Thrombolysis or immediate surgery are the only options for preventing or treating bowel infarction. Thrombolysis has been successful in treating superior mesenteric artery emboli and, to some extent, thrombi. Agents currently in use include streptokinase, urokinase, and tissue plasminogen activator.10 Treatment of acute occlusive mesenteric ischemia is governed by the presence of peritoneal signs. If present, exploratory laparotomy is indicated.

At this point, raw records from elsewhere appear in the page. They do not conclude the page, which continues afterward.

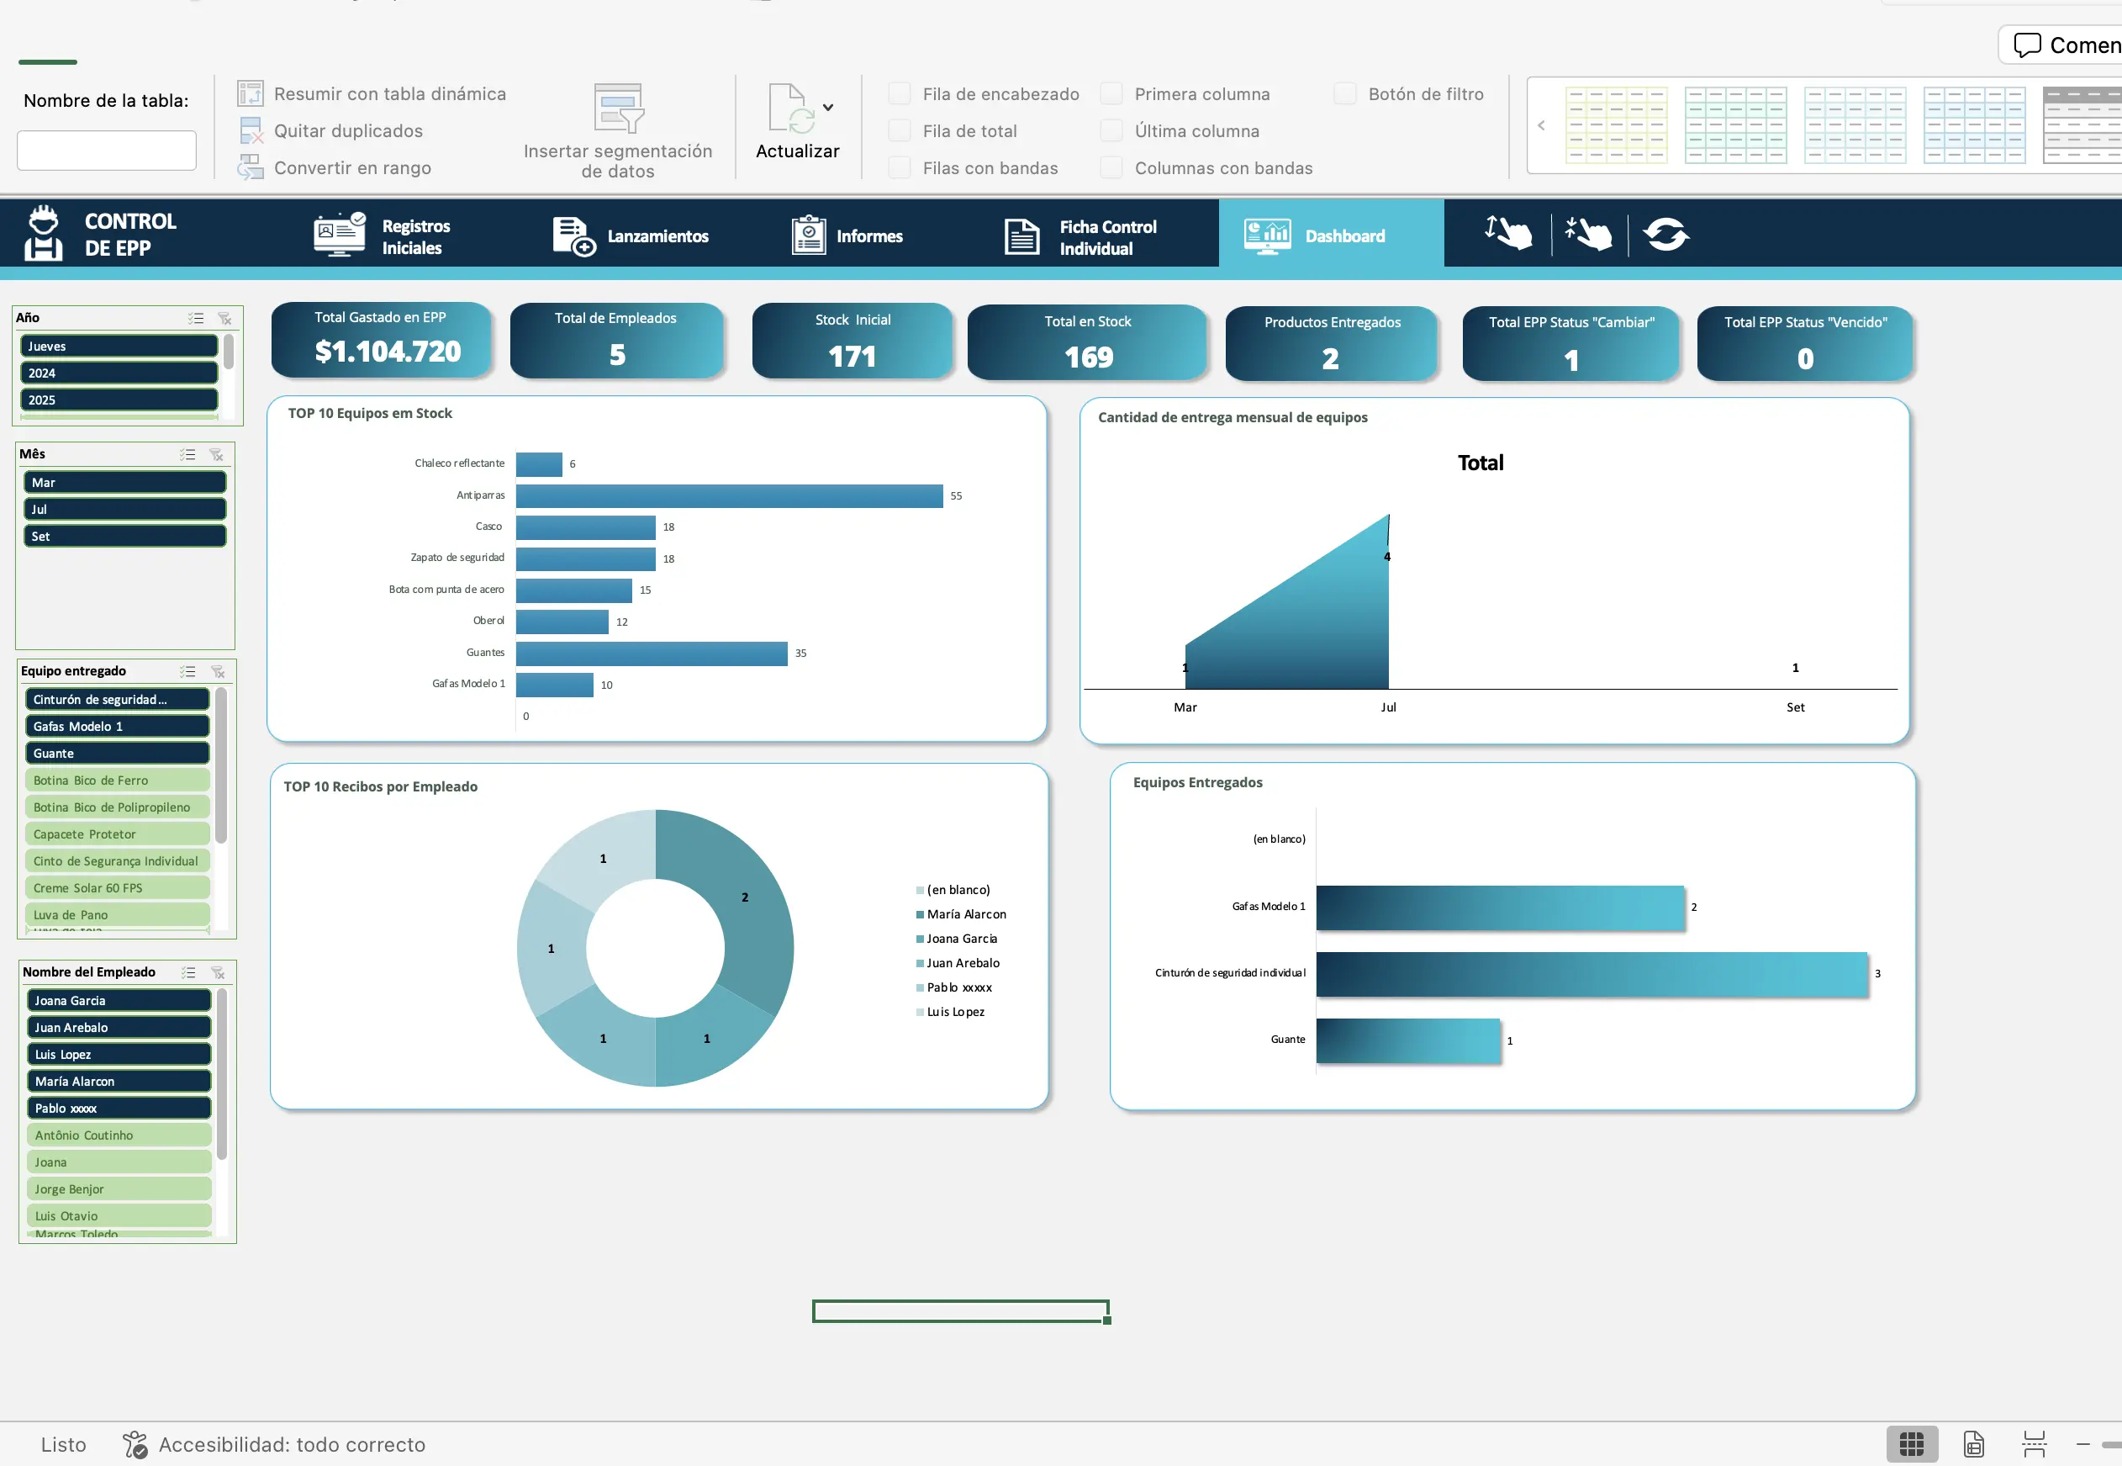Click the Resumir con tabla dinámica icon
The height and width of the screenshot is (1466, 2122).
point(250,94)
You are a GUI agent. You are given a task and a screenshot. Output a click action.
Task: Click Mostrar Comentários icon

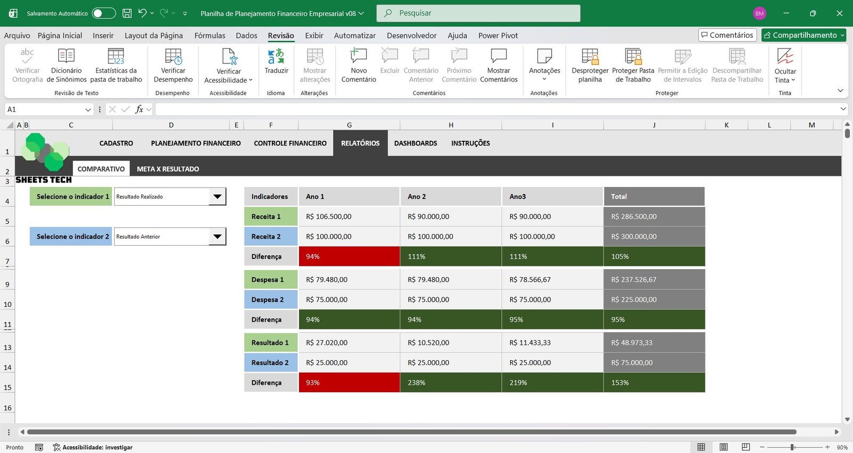click(498, 56)
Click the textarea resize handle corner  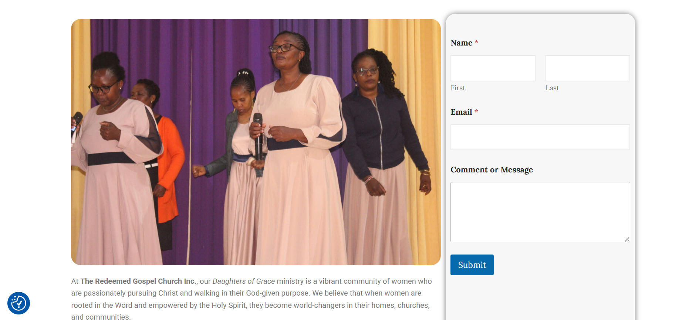tap(627, 239)
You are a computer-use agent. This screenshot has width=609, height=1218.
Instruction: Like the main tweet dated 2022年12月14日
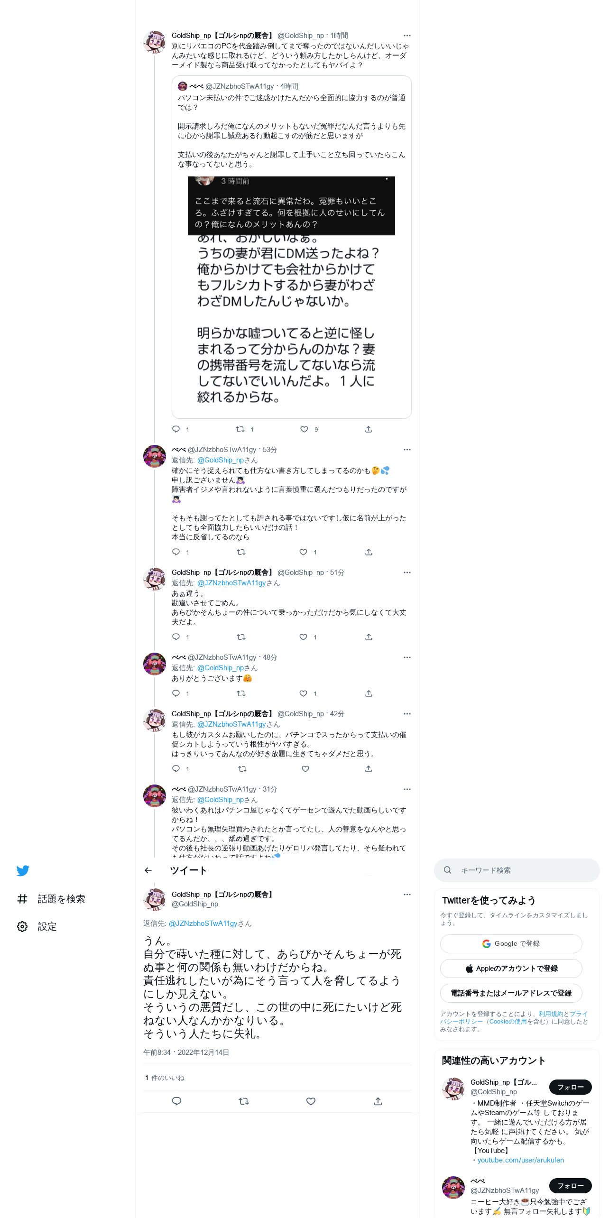tap(311, 1101)
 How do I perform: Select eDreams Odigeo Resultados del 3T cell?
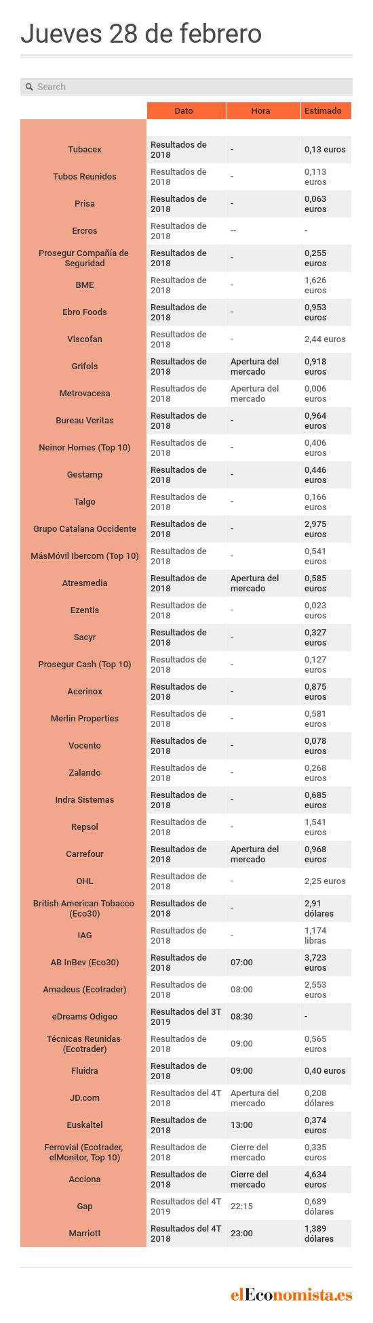coord(187,1017)
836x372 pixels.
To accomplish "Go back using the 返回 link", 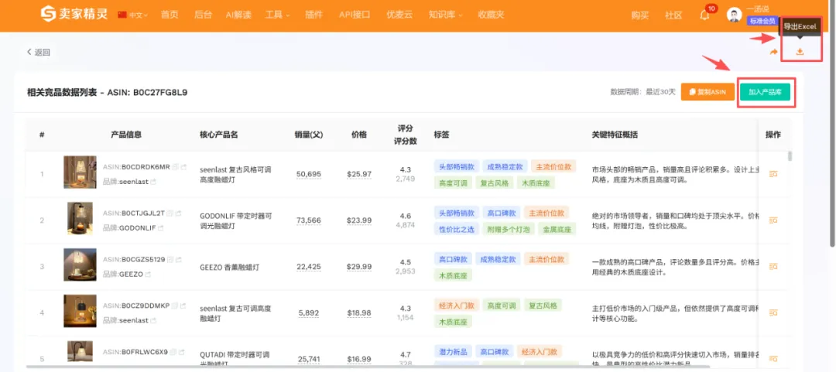I will tap(39, 52).
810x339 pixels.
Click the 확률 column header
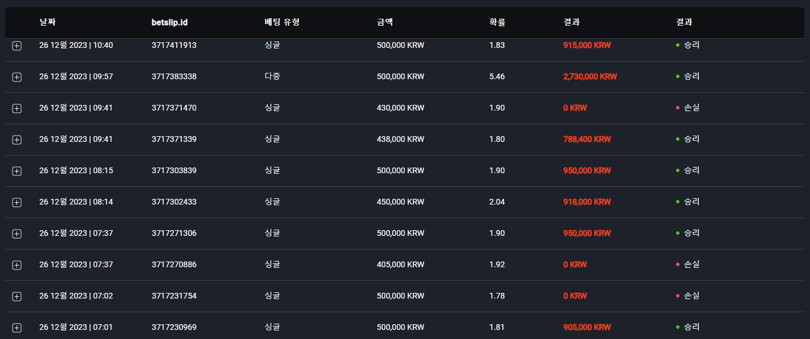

Once the vascular anatomy is understood and the cause of the occlusion is defined (embolic vs thrombotic), several surgical procedures are possible. These include resection of necrotic and perforated bowel with thrombo-embolectomy, patch angioplasty, endarterectomy, or bypass procedures.11 In the unfortunate setting of bowel perforation, peritoneal lavage with saline and antibiotics must be undertaken. Many of these patients go on to “second-look” surgery.12 In patients with chronic ischemic bowel disease, with postprandial abdominal pain, steattorhea, and progressive weight loss, arteriography followed by revascularization of affected bowel is reasonable.13

Outcome of the Case Patient

Mrs. S underwent exploratory laparotomy, at which time a small segment of her bowel was found to be infarcted, with no evidence of perforation. Resection was performed, and after a lengthy recovery, she returned home.

The author reports no relevant financial relationships.